(A block of data)
<<<<
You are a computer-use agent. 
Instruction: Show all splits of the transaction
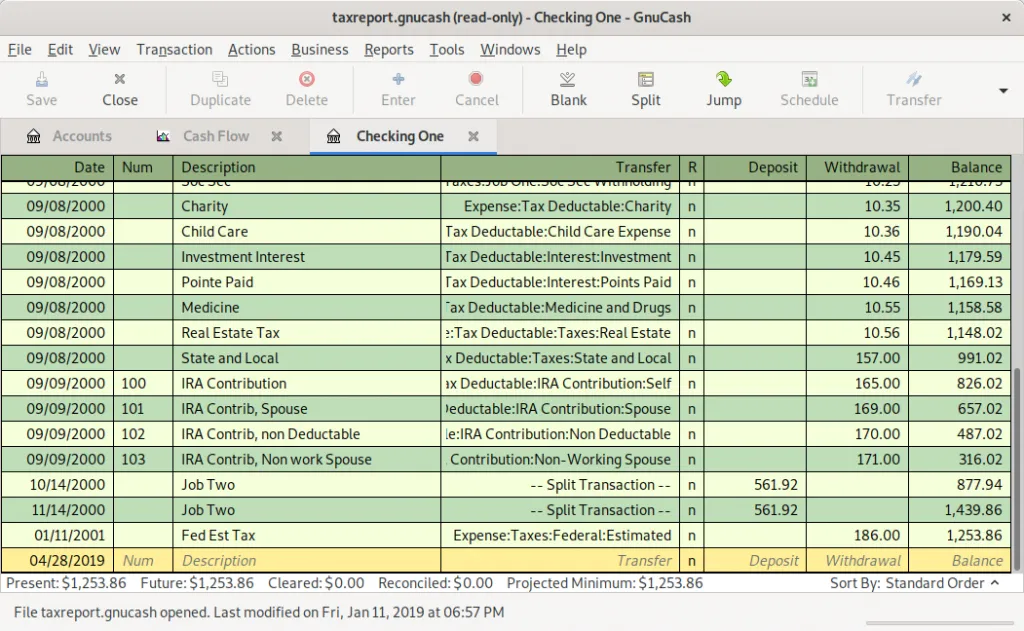pyautogui.click(x=645, y=89)
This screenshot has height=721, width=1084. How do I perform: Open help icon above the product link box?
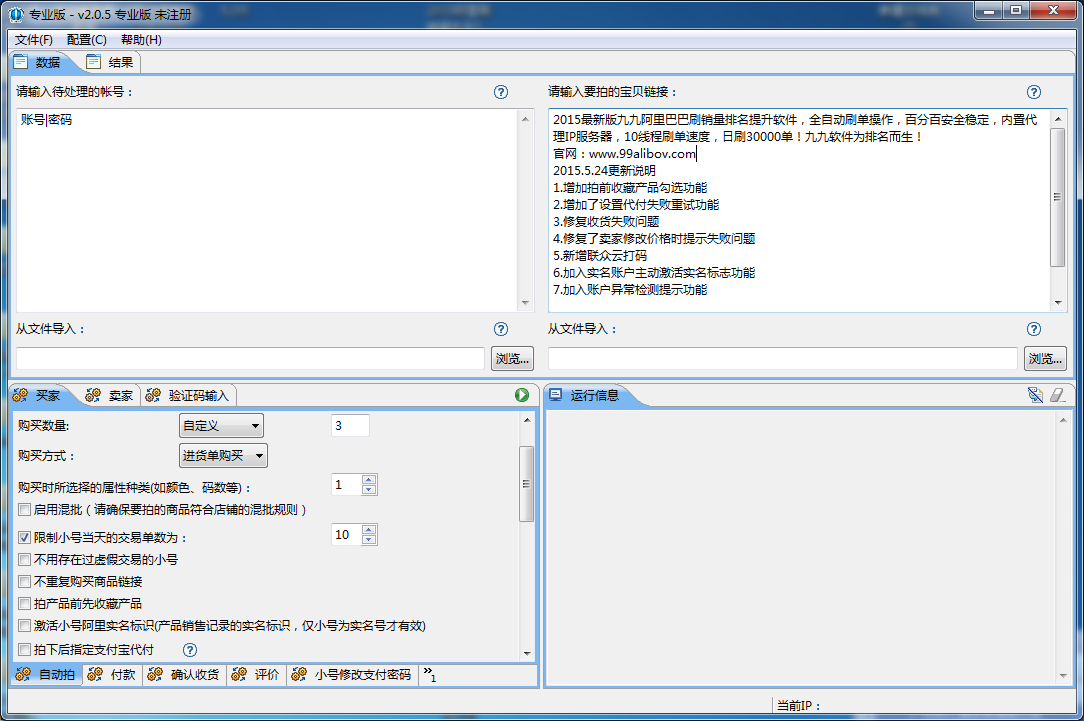(1034, 92)
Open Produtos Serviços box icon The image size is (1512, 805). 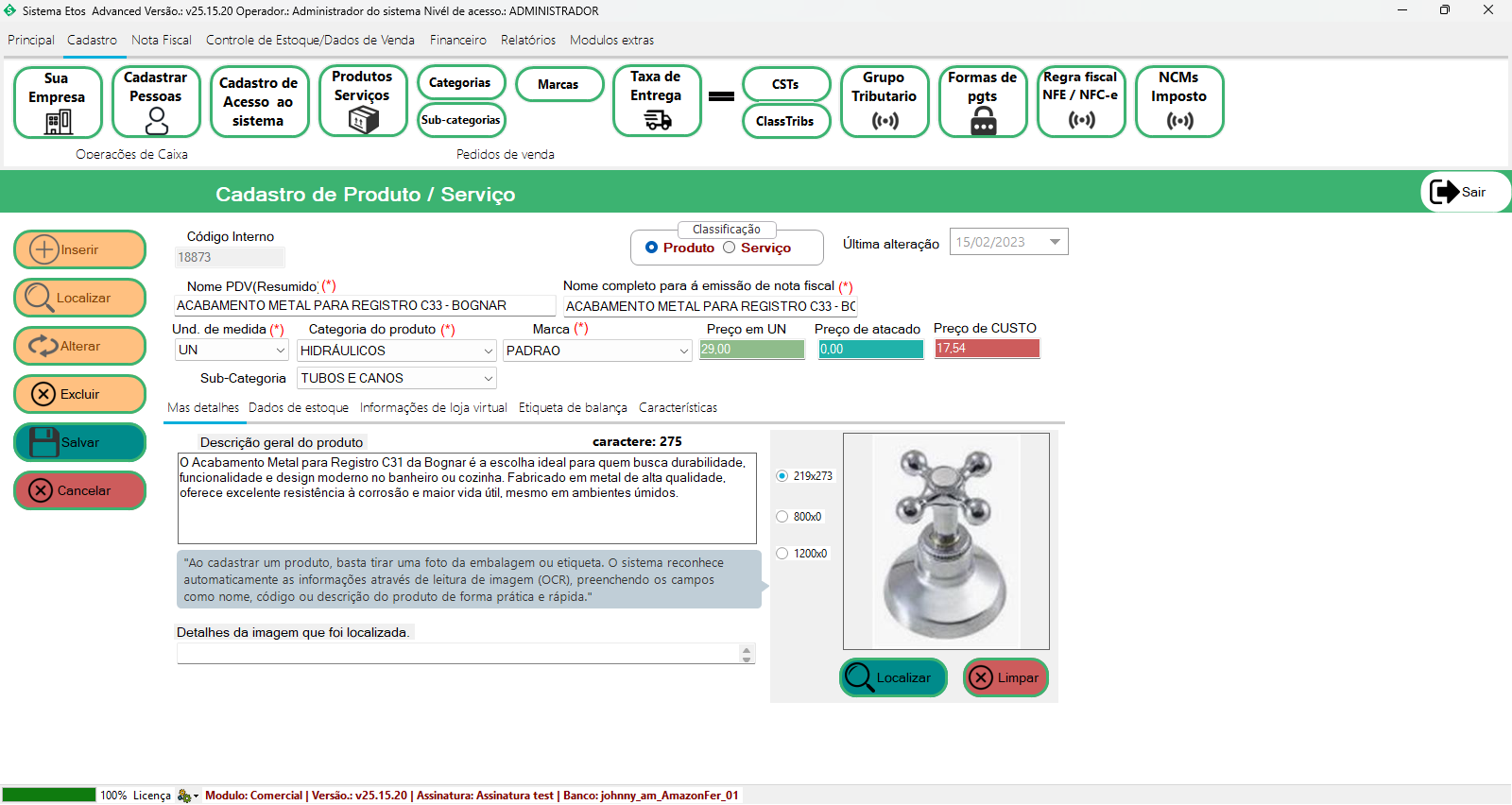(363, 119)
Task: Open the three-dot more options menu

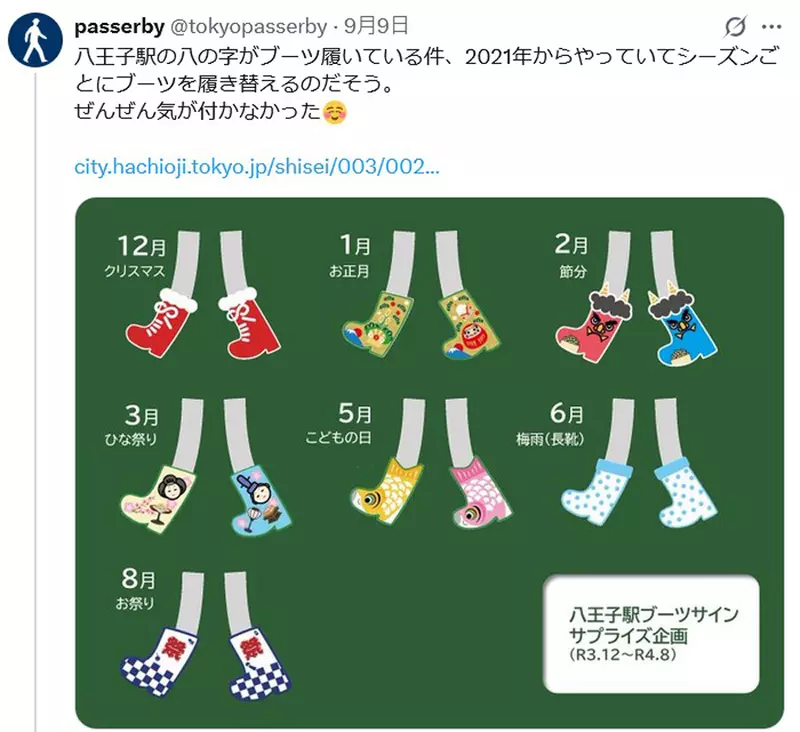Action: click(771, 27)
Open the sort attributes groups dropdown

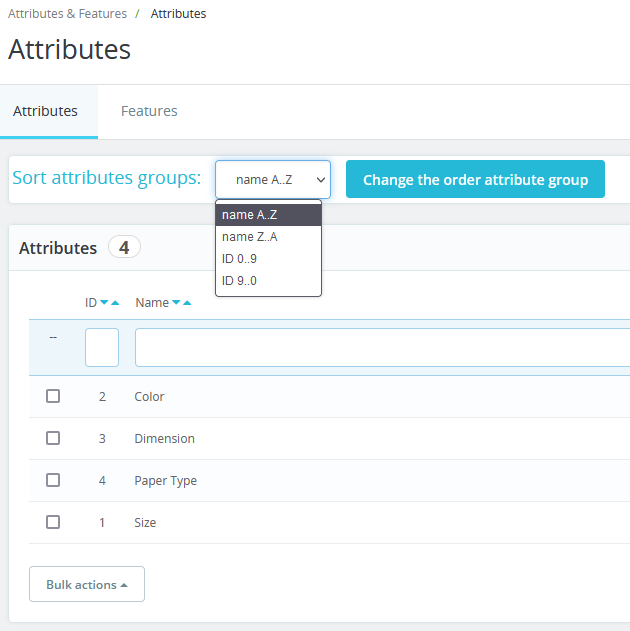273,180
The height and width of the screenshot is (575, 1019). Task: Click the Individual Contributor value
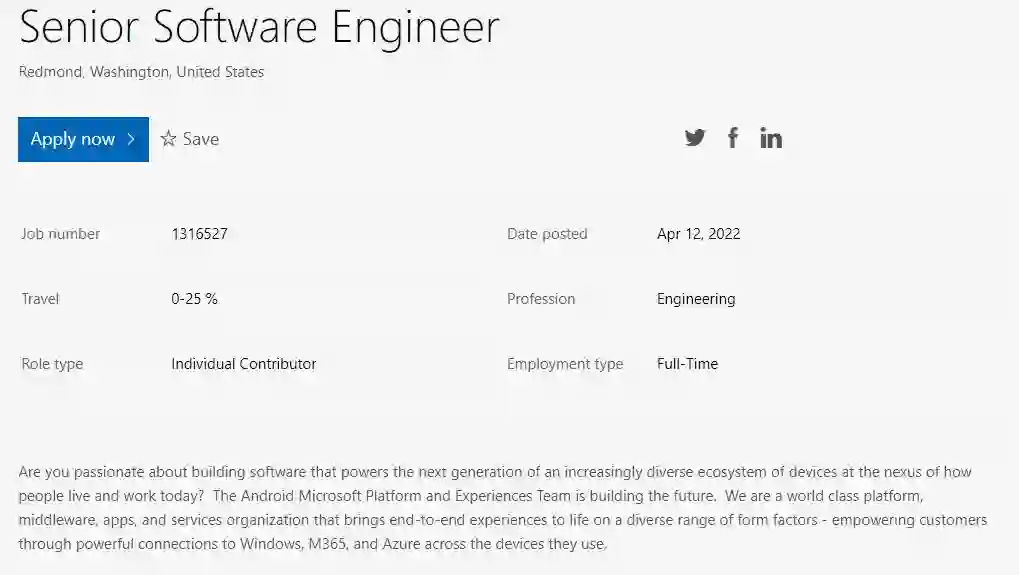point(243,364)
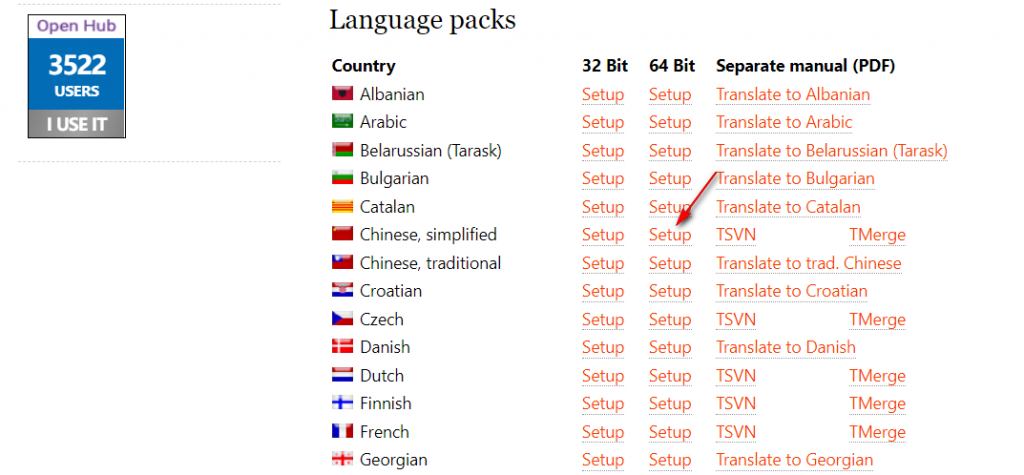Image resolution: width=1024 pixels, height=475 pixels.
Task: Download 64 Bit Setup for Dutch
Action: pyautogui.click(x=670, y=376)
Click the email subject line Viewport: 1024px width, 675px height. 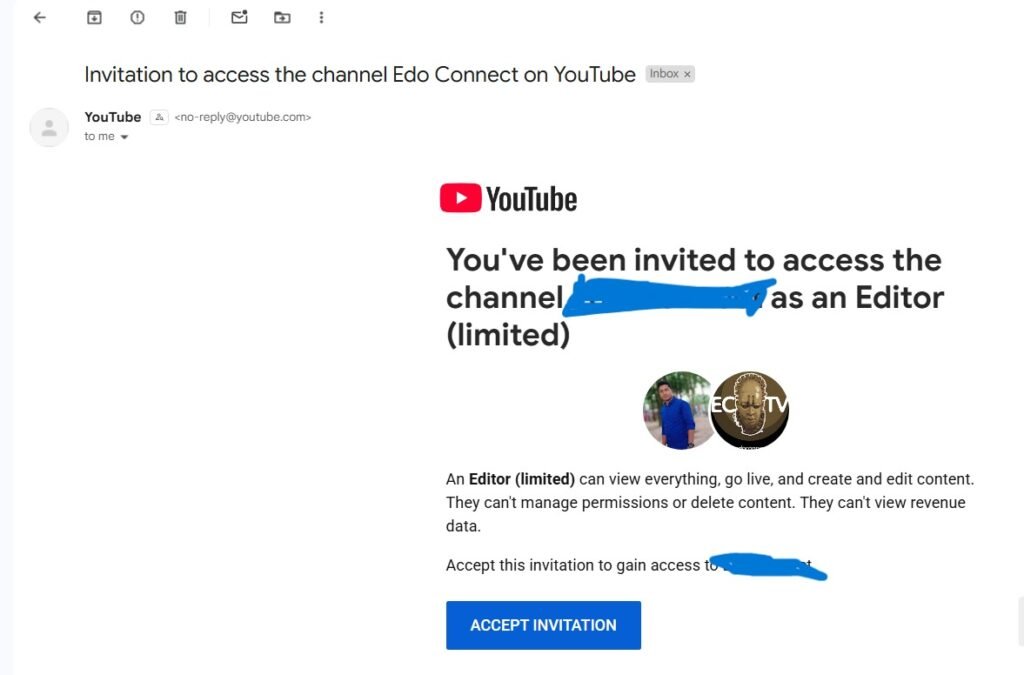click(360, 75)
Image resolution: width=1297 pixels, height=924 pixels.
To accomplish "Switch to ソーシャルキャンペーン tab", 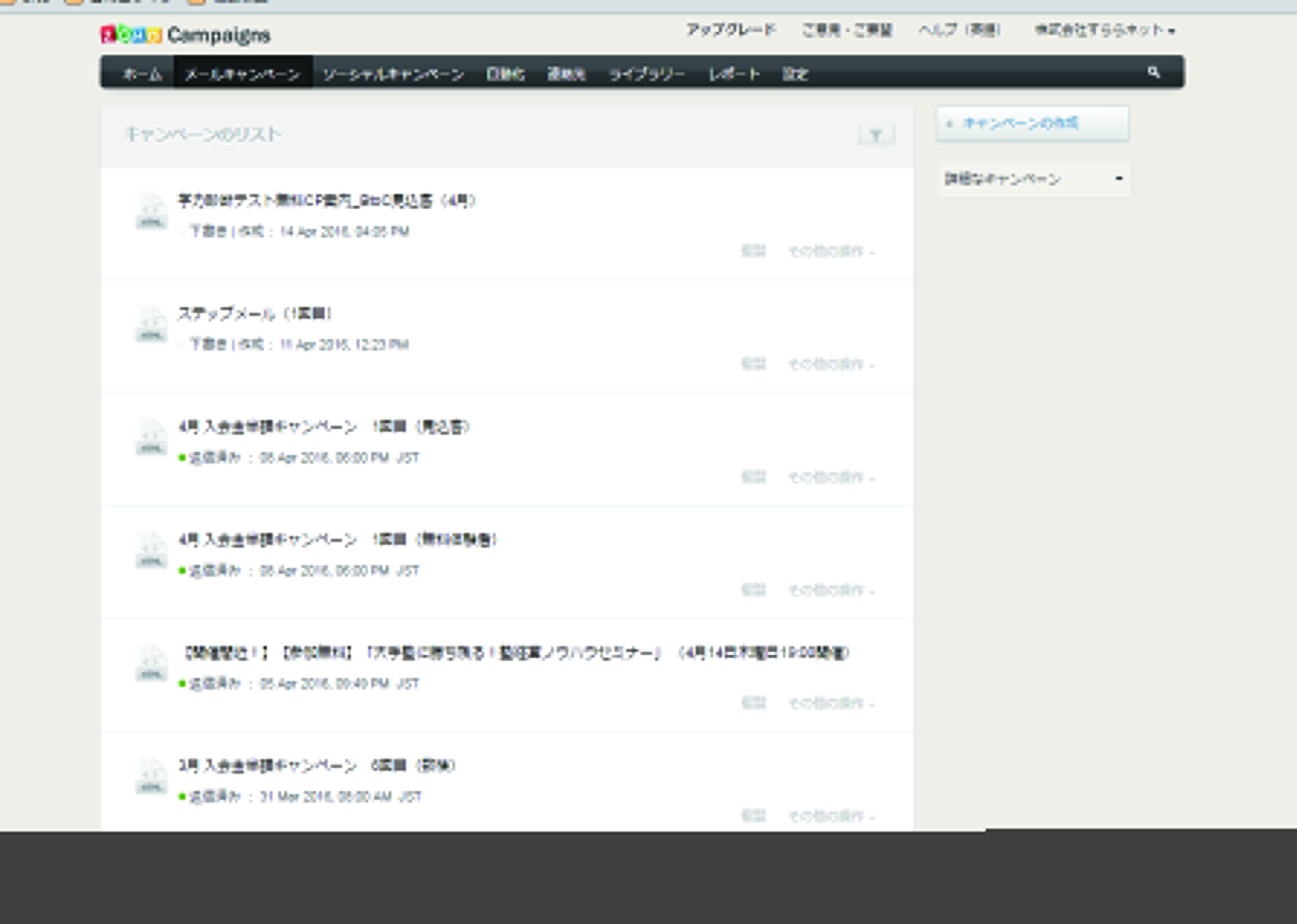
>>>>
What is expected: Copy out the part of the data above that starts with the line containing "Open the sort attributes groups dropdown" and ends with the line containing "Action: pyautogui.click(x=670, y=376)", with both of those lines included. Leave out the pictures.

Task answer:
Open the sort attributes groups dropdown

273,180
The height and width of the screenshot is (575, 1019). Task: Click the Individual Contributor value
point(243,364)
Image resolution: width=1024 pixels, height=475 pixels.
Task: Download 64 Bit Setup for Dutch
Action: pyautogui.click(x=670, y=376)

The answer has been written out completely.